Alteration of apparent specificity of monoclonal (hybridoma) antibodies recognizing polymorphic histocompatibility and blood group determinants.

Abstract

The fine specificity of five mouse anti-chicken monoclonal antibodies was altered by changes in pH or temperature. Four of these antibodies recognized determinants of the MHC, and the fifth recognized another polymorphic erythrocyte antigen. The pH changes could alter a monoclonal antibody specificity from an apparently private determinant to an apparently public determinant. These alterations have been interpreted on the basis of the pH effect on binding affinity, relative to the threshold of the assay used. Consistent with this interpretation was the observation that bound antibodies were eluted most rapidly from a "cross-reacting" antigen, even at a pH where cross-reactions were strongest.

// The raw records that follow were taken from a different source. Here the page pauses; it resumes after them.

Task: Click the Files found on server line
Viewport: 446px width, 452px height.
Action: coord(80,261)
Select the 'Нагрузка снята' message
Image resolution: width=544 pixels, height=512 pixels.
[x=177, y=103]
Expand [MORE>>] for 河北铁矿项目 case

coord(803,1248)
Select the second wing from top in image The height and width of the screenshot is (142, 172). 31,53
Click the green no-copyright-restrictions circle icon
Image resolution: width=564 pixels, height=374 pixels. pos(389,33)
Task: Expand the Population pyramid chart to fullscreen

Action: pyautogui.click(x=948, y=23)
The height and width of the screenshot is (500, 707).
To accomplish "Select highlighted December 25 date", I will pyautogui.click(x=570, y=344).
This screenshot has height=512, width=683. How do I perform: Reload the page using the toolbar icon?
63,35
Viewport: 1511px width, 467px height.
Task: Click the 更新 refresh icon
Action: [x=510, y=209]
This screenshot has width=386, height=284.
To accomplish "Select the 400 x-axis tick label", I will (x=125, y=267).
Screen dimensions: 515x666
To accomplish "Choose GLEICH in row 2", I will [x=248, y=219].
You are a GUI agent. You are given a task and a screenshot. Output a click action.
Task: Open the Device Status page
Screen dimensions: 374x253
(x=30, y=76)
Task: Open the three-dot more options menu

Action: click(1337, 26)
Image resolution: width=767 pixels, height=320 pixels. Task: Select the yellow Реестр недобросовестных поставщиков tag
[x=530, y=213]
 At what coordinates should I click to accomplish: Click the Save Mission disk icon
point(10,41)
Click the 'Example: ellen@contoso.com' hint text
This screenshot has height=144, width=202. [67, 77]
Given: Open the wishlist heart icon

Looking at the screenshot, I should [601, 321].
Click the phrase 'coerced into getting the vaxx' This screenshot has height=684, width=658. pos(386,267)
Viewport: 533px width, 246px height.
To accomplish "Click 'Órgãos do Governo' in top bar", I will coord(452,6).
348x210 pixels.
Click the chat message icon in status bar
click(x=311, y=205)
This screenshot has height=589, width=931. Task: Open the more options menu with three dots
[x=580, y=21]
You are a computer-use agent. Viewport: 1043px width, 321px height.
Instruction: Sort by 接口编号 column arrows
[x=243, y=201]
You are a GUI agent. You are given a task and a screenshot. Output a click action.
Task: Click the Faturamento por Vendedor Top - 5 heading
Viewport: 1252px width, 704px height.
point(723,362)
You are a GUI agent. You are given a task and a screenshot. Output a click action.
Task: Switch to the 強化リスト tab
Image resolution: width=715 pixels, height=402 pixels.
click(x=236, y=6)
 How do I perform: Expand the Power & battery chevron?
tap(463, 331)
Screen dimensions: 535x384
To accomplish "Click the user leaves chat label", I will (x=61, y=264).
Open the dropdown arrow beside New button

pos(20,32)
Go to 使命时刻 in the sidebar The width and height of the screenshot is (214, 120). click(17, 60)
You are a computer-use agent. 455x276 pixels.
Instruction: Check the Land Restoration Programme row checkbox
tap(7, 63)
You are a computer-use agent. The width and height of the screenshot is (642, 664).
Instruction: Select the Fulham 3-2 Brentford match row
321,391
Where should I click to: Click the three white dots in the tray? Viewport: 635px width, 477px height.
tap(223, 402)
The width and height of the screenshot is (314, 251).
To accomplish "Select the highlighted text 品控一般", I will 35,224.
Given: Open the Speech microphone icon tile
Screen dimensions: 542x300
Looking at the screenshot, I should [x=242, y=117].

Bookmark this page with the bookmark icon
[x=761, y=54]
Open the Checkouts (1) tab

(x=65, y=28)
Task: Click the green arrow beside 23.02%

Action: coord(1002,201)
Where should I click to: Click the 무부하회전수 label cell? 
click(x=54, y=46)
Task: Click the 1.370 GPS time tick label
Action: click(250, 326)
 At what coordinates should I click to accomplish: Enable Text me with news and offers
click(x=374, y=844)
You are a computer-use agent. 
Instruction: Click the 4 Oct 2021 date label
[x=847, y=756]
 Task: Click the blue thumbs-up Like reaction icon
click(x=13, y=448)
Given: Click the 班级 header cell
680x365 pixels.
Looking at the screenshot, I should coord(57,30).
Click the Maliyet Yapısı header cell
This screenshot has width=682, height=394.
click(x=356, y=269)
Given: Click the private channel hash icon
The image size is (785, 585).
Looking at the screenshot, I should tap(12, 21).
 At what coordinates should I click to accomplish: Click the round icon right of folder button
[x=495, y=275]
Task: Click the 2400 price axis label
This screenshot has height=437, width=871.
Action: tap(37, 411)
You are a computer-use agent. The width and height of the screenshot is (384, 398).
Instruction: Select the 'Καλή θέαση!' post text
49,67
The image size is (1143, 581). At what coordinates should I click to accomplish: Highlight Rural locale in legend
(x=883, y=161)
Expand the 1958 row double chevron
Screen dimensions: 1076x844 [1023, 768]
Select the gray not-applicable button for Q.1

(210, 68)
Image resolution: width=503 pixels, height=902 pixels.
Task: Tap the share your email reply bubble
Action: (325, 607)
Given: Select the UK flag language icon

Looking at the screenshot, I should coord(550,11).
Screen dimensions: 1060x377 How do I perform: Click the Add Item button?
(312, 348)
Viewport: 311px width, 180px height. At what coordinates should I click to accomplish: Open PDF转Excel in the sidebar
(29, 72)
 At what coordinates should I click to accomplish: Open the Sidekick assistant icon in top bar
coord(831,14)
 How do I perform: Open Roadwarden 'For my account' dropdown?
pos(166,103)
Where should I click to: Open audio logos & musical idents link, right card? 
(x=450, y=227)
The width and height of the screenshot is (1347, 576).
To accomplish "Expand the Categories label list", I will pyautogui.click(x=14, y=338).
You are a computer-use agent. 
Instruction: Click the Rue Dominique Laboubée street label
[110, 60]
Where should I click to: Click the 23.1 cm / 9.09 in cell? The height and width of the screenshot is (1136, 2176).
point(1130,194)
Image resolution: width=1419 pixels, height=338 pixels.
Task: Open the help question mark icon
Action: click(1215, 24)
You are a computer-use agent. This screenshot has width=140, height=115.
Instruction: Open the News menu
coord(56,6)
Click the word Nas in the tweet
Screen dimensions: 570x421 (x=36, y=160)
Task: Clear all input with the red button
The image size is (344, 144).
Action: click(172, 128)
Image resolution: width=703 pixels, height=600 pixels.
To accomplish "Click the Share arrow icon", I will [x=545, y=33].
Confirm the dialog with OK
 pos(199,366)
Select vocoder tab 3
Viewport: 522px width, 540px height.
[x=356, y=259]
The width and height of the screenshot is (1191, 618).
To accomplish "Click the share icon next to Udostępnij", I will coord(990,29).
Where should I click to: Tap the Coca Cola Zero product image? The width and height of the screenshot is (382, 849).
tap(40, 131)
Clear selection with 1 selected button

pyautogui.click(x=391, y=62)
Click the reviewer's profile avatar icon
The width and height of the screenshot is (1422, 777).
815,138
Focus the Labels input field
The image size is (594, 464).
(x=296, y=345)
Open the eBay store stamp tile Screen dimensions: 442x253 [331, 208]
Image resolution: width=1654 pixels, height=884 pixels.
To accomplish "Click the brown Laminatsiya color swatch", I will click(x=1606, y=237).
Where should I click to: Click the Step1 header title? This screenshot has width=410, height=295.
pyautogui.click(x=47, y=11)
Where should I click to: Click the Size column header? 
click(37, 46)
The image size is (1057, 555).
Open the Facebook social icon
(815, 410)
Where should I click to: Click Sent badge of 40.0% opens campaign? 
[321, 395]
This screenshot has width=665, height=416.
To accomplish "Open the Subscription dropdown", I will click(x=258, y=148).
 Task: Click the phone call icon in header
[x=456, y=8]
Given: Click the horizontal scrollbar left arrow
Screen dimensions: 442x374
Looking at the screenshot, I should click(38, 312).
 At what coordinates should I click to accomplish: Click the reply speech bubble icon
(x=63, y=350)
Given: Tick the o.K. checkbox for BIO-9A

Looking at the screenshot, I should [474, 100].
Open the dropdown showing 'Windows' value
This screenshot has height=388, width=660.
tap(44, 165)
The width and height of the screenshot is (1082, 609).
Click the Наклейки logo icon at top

Also, an increase in the valency of the monoclonal antibody resulted in an increase in the observed degree of cross-reaction. This was demonstrated in a highly multivalent antibody-directed rosette assay (ADRA), where the cross-reactions occurred over a wider pH range. These results have considerable importance for the use of monoclonal antibodies as monospecific reagents, especially in highly polymorphic systems such as the MHC. Also, these results suggest ways to improve the apparent specificity of particular monoclonal antibodies, e.g., by removing undesirable cross-reactions.